▶ **AVAILABLE DATA**:
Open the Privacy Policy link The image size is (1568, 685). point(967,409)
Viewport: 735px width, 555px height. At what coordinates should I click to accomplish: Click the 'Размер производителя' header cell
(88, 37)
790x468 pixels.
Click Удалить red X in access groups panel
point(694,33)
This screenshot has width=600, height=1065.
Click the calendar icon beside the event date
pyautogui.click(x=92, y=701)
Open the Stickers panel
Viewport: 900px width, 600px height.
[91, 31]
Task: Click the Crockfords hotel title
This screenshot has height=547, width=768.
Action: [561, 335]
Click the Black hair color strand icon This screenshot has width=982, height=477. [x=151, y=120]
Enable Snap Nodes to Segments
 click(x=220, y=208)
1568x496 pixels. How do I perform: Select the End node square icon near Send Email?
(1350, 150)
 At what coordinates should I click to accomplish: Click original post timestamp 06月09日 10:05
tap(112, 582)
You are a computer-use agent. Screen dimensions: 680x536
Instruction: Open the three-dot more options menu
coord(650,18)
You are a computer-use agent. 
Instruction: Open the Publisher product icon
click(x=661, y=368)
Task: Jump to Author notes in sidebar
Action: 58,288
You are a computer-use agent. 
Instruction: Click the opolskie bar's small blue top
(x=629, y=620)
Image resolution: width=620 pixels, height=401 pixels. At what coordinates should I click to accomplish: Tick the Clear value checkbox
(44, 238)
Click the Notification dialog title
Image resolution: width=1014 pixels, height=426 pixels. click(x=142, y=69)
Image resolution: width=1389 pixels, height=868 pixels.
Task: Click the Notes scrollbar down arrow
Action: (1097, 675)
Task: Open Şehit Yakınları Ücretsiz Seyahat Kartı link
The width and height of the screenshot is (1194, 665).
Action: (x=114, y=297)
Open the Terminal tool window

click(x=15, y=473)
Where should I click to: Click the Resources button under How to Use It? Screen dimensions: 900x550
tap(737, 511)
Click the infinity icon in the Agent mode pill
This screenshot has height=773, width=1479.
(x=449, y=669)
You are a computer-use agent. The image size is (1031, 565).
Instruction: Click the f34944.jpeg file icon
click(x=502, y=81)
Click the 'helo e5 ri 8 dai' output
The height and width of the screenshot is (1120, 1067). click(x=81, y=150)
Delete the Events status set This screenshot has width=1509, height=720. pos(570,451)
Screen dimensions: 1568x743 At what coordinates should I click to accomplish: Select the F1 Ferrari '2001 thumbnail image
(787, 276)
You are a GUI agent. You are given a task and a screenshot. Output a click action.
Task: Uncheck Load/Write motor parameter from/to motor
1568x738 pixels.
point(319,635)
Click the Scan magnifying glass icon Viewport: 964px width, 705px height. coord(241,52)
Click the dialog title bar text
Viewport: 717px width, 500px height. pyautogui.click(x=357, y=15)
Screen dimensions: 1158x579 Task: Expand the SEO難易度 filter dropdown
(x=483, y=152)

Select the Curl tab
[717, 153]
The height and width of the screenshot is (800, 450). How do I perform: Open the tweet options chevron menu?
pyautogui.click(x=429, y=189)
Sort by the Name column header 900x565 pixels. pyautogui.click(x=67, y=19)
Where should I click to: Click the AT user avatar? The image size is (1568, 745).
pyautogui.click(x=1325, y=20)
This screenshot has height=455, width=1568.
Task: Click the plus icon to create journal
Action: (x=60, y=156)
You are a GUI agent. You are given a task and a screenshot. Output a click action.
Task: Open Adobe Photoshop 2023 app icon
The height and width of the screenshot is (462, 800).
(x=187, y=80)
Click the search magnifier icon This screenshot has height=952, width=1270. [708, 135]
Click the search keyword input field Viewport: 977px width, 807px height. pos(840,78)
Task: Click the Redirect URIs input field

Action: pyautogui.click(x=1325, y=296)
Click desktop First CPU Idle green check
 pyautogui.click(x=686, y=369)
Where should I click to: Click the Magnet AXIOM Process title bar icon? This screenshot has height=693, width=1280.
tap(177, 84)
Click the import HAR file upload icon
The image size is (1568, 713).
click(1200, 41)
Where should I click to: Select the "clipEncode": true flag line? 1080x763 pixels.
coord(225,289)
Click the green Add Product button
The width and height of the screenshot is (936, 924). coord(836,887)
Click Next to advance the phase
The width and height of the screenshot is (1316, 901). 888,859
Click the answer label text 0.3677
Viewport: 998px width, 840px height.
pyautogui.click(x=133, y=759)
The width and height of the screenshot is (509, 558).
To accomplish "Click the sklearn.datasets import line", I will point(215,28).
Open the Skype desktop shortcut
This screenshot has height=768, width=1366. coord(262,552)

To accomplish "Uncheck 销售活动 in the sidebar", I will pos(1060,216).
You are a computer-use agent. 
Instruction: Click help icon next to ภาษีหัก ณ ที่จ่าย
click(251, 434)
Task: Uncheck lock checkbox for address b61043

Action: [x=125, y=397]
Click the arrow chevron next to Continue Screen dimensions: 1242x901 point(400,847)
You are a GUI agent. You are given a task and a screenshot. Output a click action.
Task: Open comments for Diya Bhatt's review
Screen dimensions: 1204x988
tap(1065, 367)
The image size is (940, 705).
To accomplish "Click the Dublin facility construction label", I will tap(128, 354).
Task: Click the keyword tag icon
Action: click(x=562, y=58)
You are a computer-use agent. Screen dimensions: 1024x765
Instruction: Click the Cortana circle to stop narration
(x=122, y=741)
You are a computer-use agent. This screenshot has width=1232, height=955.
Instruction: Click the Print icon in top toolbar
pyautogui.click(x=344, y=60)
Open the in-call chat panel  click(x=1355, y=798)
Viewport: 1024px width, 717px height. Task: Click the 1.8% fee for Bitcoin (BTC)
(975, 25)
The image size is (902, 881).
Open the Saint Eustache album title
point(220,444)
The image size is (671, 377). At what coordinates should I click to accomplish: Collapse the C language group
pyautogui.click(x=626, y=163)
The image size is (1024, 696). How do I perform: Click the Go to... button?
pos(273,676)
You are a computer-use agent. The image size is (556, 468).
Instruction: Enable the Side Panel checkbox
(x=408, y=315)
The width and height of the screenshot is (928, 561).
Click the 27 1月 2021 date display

▶ **WHAT YOU ARE ASKED TO DO**: Copy out every record exactly.

▶ **WRITTEN ANSWER**:
Open the Privacy Policy link The image size is (1568, 685). point(967,409)
Viewport: 735px width, 555px height. At what coordinates should I click to accomplish: Click the 'Размер производителя' header cell
(88, 37)
790x468 pixels.
Click Удалить red X in access groups panel
point(694,33)
This screenshot has width=600, height=1065.
Click the calendar icon beside the event date
pyautogui.click(x=92, y=701)
Open the Stickers panel
Viewport: 900px width, 600px height.
[91, 31]
Task: Click the Crockfords hotel title
This screenshot has height=547, width=768.
Action: [561, 335]
Click the Black hair color strand icon This screenshot has width=982, height=477. [x=151, y=120]
Enable Snap Nodes to Segments
 click(x=220, y=208)
1568x496 pixels. How do I perform: Select the End node square icon near Send Email?
(1350, 150)
 At what coordinates should I click to accomplish: Click original post timestamp 06月09日 10:05
tap(112, 582)
You are a computer-use agent. Screen dimensions: 680x536
Instruction: Open the three-dot more options menu
coord(650,18)
You are a computer-use agent. 
Instruction: Open the Publisher product icon
click(x=661, y=368)
Task: Jump to Author notes in sidebar
Action: 58,288
You are a computer-use agent. 
Instruction: Click the opolskie bar's small blue top
(x=629, y=620)
Image resolution: width=620 pixels, height=401 pixels. At what coordinates should I click to accomplish: Tick the Clear value checkbox
(44, 238)
Click the Notification dialog title
Image resolution: width=1014 pixels, height=426 pixels. click(x=142, y=69)
Image resolution: width=1389 pixels, height=868 pixels.
Task: Click the Notes scrollbar down arrow
Action: (1097, 675)
Task: Open Şehit Yakınları Ücretsiz Seyahat Kartı link
The width and height of the screenshot is (1194, 665).
Action: (x=114, y=297)
Open the Terminal tool window

click(x=15, y=473)
Where should I click to: Click the Resources button under How to Use It? Screen dimensions: 900x550
tap(737, 511)
Click the infinity icon in the Agent mode pill
This screenshot has height=773, width=1479.
(x=449, y=669)
You are a computer-use agent. The image size is (1031, 565).
Instruction: Click the f34944.jpeg file icon
click(x=502, y=81)
Click the 'helo e5 ri 8 dai' output
The height and width of the screenshot is (1120, 1067). click(x=81, y=150)
Delete the Events status set This screenshot has width=1509, height=720. pos(570,451)
Screen dimensions: 1568x743 At what coordinates should I click to accomplish: Select the F1 Ferrari '2001 thumbnail image
(787, 276)
You are a GUI agent. You are given a task and a screenshot. Output a click action.
Task: Uncheck Load/Write motor parameter from/to motor
1568x738 pixels.
point(319,635)
Click the Scan magnifying glass icon Viewport: 964px width, 705px height. coord(241,52)
Click the dialog title bar text
Viewport: 717px width, 500px height. pyautogui.click(x=357, y=15)
Screen dimensions: 1158x579 Task: Expand the SEO難易度 filter dropdown
(x=483, y=152)

Select the Curl tab
[717, 153]
The height and width of the screenshot is (800, 450). How do I perform: Open the tweet options chevron menu?
pyautogui.click(x=429, y=189)
Sort by the Name column header 900x565 pixels. pyautogui.click(x=67, y=19)
Where should I click to: Click the AT user avatar? The image size is (1568, 745).
pyautogui.click(x=1325, y=20)
This screenshot has height=455, width=1568.
Task: Click the plus icon to create journal
Action: (x=60, y=156)
You are a GUI agent. You are given a task and a screenshot. Output a click action.
Task: Open Adobe Photoshop 2023 app icon
The height and width of the screenshot is (462, 800).
(x=187, y=80)
Click the search magnifier icon This screenshot has height=952, width=1270. [708, 135]
Click the search keyword input field Viewport: 977px width, 807px height. pos(840,78)
Task: Click the Redirect URIs input field

Action: pyautogui.click(x=1325, y=296)
Click desktop First CPU Idle green check
 pyautogui.click(x=686, y=369)
Where should I click to: Click the Magnet AXIOM Process title bar icon? This screenshot has height=693, width=1280.
tap(177, 84)
Click the import HAR file upload icon
The image size is (1568, 713).
click(1200, 41)
Where should I click to: Select the "clipEncode": true flag line? 1080x763 pixels.
coord(225,289)
Click the green Add Product button
The width and height of the screenshot is (936, 924). coord(836,887)
Click Next to advance the phase
The width and height of the screenshot is (1316, 901). 888,859
Click the answer label text 0.3677
Viewport: 998px width, 840px height.
pyautogui.click(x=133, y=759)
The width and height of the screenshot is (509, 558).
To accomplish "Click the sklearn.datasets import line", I will point(215,28).
Open the Skype desktop shortcut
This screenshot has height=768, width=1366. coord(262,552)

To accomplish "Uncheck 销售活动 in the sidebar", I will pos(1060,216).
You are a computer-use agent. 
Instruction: Click help icon next to ภาษีหัก ณ ที่จ่าย
click(251, 434)
Task: Uncheck lock checkbox for address b61043

Action: [x=125, y=397]
Click the arrow chevron next to Continue Screen dimensions: 1242x901 point(400,847)
You are a GUI agent. You are given a task and a screenshot. Output a click action.
Task: Open comments for Diya Bhatt's review
Screen dimensions: 1204x988
tap(1065, 367)
The image size is (940, 705).
To accomplish "Click the Dublin facility construction label", I will tap(128, 354).
Task: Click the keyword tag icon
Action: click(x=562, y=58)
You are a computer-use agent. Screen dimensions: 1024x765
Instruction: Click the Cortana circle to stop narration
(x=122, y=741)
You are a computer-use agent. This screenshot has width=1232, height=955.
Instruction: Click the Print icon in top toolbar
pyautogui.click(x=344, y=60)
Open the in-call chat panel  click(x=1355, y=798)
Viewport: 1024px width, 717px height. Task: Click the 1.8% fee for Bitcoin (BTC)
(975, 25)
The image size is (902, 881).
Open the Saint Eustache album title
point(220,444)
The image size is (671, 377). At what coordinates should I click to accomplish: Collapse the C language group
pyautogui.click(x=626, y=163)
The image size is (1024, 696). How do I perform: Click the Go to... button?
pos(273,676)
You are a computer-use agent. The image size is (556, 468).
Instruction: Enable the Side Panel checkbox
(x=408, y=315)
The width and height of the screenshot is (928, 561).
Click the 27 1月 2021 date display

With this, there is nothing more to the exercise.